### Directions
A verbatim repeat of the lines below is required, with the pictures removed.

────────────────────────────────────────

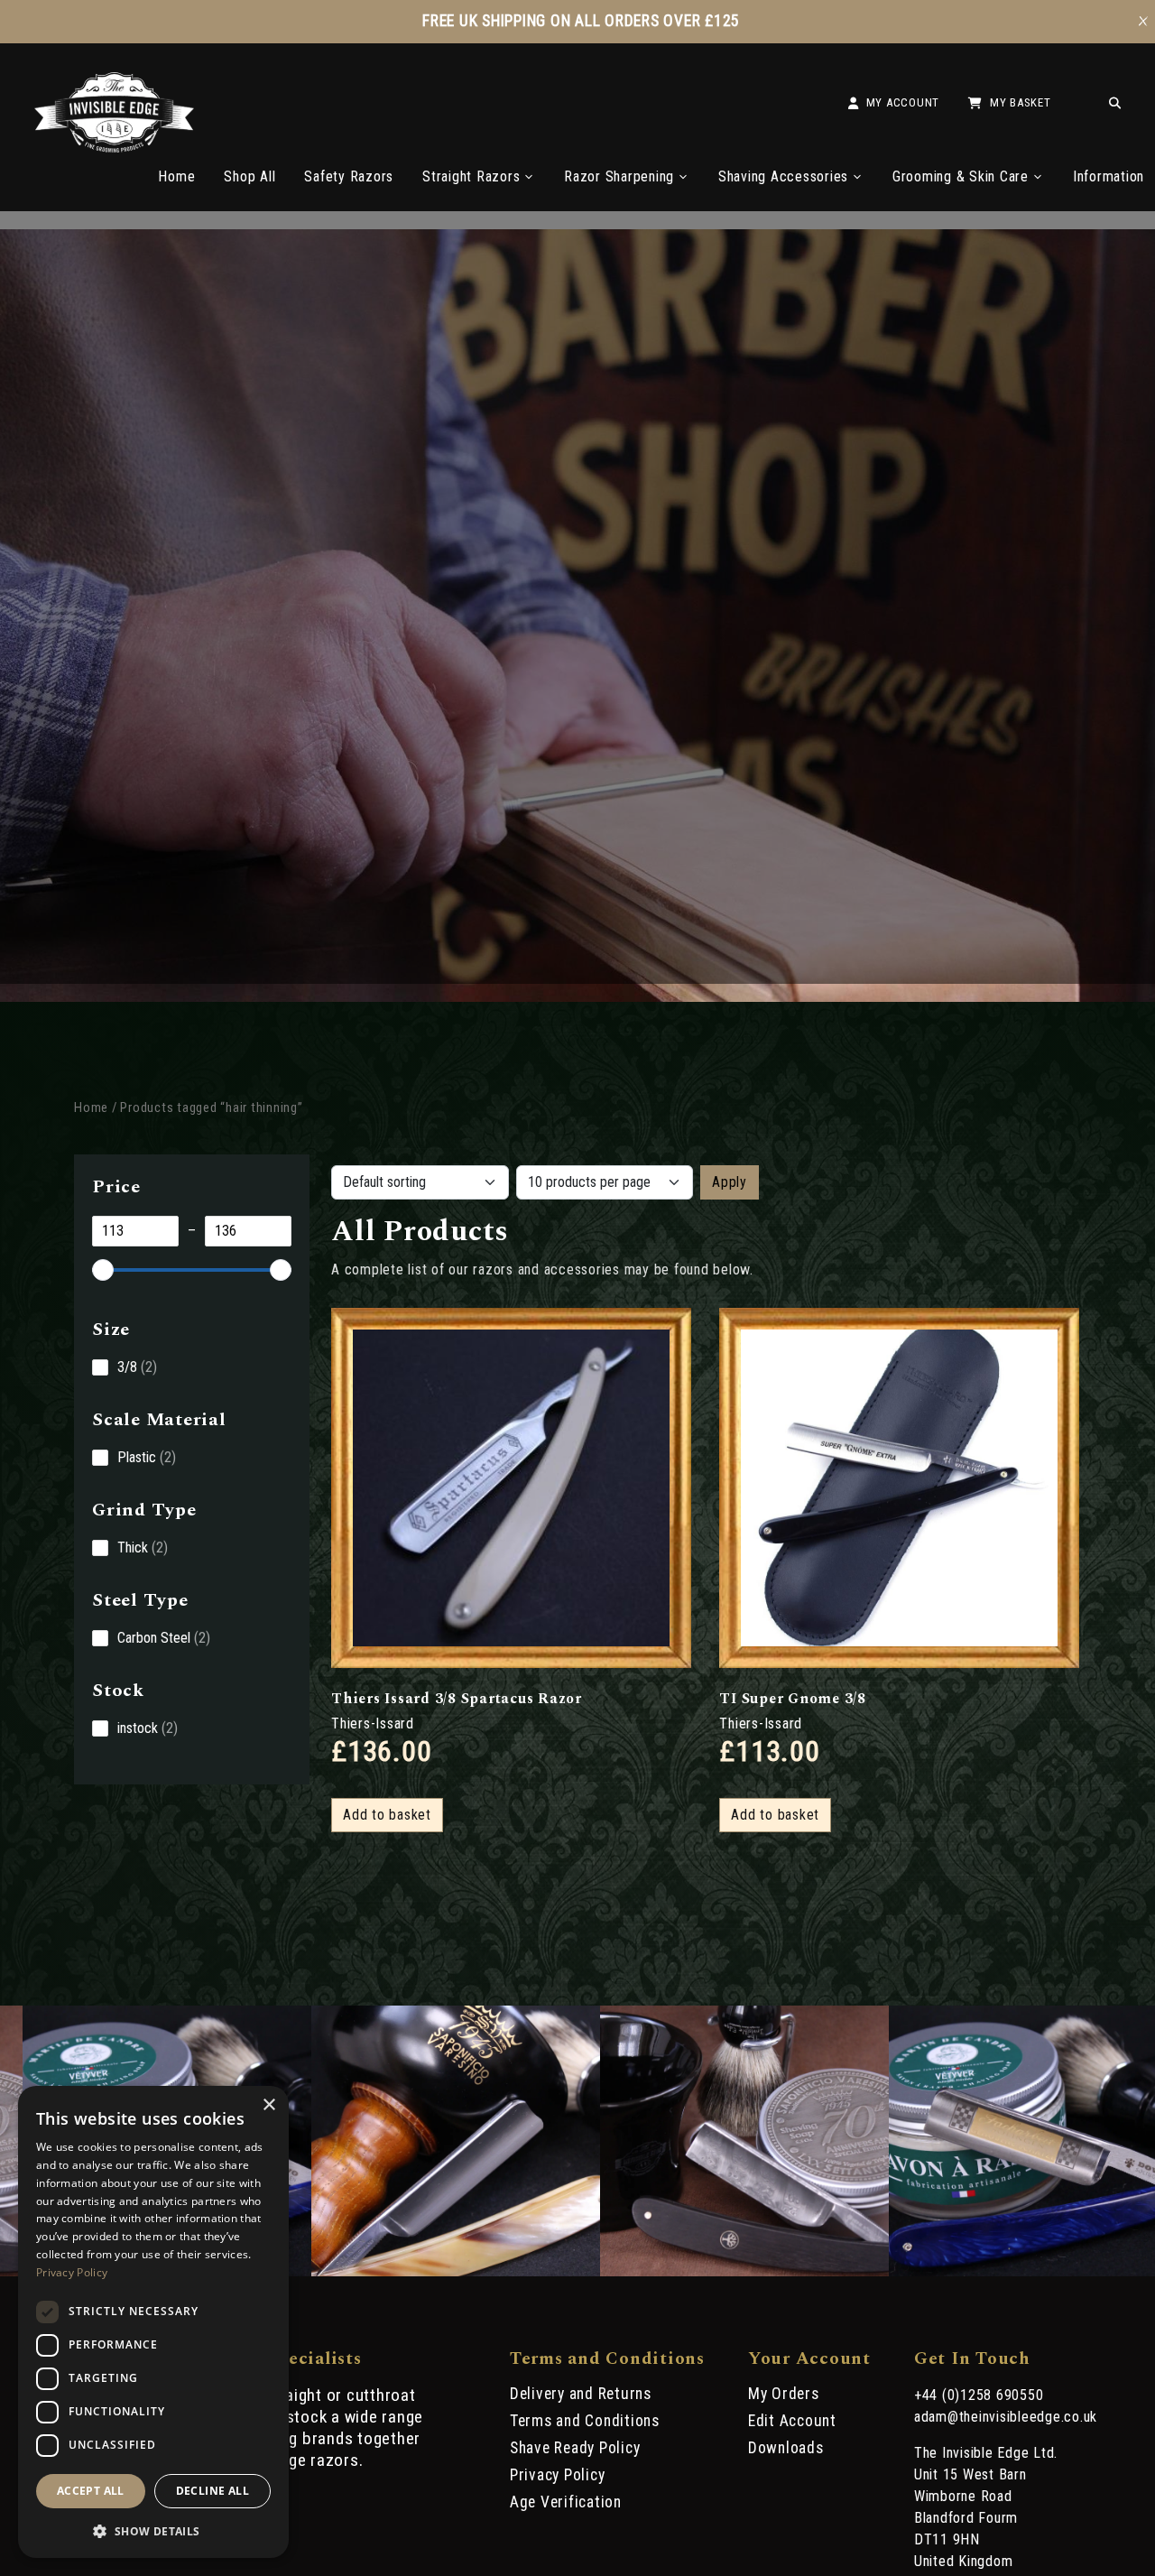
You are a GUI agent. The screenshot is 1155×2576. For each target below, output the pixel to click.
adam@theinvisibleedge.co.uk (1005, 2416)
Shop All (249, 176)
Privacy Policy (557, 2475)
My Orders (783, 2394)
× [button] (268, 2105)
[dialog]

────────────────────────────────────────

### Answer section
You are a GUI agent. The screenshot is 1155×2576. For each target below, output the pixel to click.
adam@theinvisibleedge.co.uk (1005, 2416)
Shop All (249, 176)
Privacy Policy (557, 2475)
My Orders (783, 2394)
× [button] (268, 2105)
[dialog]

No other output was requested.